Exercise:
Read the data, and whenever a line holds the word "will", report that line.
***** Dataset records
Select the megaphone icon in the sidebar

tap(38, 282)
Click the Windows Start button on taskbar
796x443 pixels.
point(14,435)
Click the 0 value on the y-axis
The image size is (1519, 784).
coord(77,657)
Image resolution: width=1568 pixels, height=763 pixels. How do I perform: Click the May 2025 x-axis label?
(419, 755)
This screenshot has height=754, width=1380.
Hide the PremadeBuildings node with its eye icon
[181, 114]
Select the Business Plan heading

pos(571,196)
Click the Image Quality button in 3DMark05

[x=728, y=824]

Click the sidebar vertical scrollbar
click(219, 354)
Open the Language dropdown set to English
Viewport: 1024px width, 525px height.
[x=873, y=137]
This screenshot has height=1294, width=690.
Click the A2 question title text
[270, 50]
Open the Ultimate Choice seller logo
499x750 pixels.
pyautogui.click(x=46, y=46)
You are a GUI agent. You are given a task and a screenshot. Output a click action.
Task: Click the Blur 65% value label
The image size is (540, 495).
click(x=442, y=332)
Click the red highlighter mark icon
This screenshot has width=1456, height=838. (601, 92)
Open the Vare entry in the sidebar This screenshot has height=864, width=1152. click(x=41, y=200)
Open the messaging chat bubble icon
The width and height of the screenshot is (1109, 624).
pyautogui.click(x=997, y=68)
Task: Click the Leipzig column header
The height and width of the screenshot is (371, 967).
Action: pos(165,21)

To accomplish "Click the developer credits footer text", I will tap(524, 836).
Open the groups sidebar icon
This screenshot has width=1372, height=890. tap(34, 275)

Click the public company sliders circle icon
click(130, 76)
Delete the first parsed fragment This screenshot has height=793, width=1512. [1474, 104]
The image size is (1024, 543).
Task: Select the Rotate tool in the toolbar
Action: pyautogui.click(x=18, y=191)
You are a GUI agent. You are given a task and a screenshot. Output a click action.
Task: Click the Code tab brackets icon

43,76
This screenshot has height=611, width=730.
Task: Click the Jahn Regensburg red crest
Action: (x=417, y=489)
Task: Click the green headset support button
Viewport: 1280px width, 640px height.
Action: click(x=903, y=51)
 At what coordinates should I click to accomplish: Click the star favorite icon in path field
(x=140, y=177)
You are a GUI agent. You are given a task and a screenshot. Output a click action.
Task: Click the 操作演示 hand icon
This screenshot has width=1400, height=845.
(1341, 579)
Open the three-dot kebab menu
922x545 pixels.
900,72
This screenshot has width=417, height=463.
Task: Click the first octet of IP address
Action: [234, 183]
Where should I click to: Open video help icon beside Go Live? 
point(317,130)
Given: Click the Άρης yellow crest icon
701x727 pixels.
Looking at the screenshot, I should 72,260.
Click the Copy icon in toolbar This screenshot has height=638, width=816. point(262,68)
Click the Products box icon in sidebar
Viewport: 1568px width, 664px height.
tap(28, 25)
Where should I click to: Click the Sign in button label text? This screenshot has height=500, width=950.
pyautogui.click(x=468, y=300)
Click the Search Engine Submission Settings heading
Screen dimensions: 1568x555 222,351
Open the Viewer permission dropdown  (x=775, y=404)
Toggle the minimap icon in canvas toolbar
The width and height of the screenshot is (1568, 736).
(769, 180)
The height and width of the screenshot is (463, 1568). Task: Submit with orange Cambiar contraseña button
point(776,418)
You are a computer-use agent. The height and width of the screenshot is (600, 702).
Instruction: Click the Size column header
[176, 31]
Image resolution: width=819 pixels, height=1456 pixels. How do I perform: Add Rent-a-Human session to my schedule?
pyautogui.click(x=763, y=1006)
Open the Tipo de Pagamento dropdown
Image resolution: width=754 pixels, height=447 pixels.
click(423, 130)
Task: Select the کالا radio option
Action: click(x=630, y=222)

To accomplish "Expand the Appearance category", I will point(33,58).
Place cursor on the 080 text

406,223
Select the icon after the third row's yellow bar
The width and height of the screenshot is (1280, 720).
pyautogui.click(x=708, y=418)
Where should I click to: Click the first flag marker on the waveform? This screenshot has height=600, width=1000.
**********
Answer for the task:
To accomplish "Click the developer credits footer text", I will tap(524, 836).
To accomplish "Expand the Appearance category", I will point(33,58).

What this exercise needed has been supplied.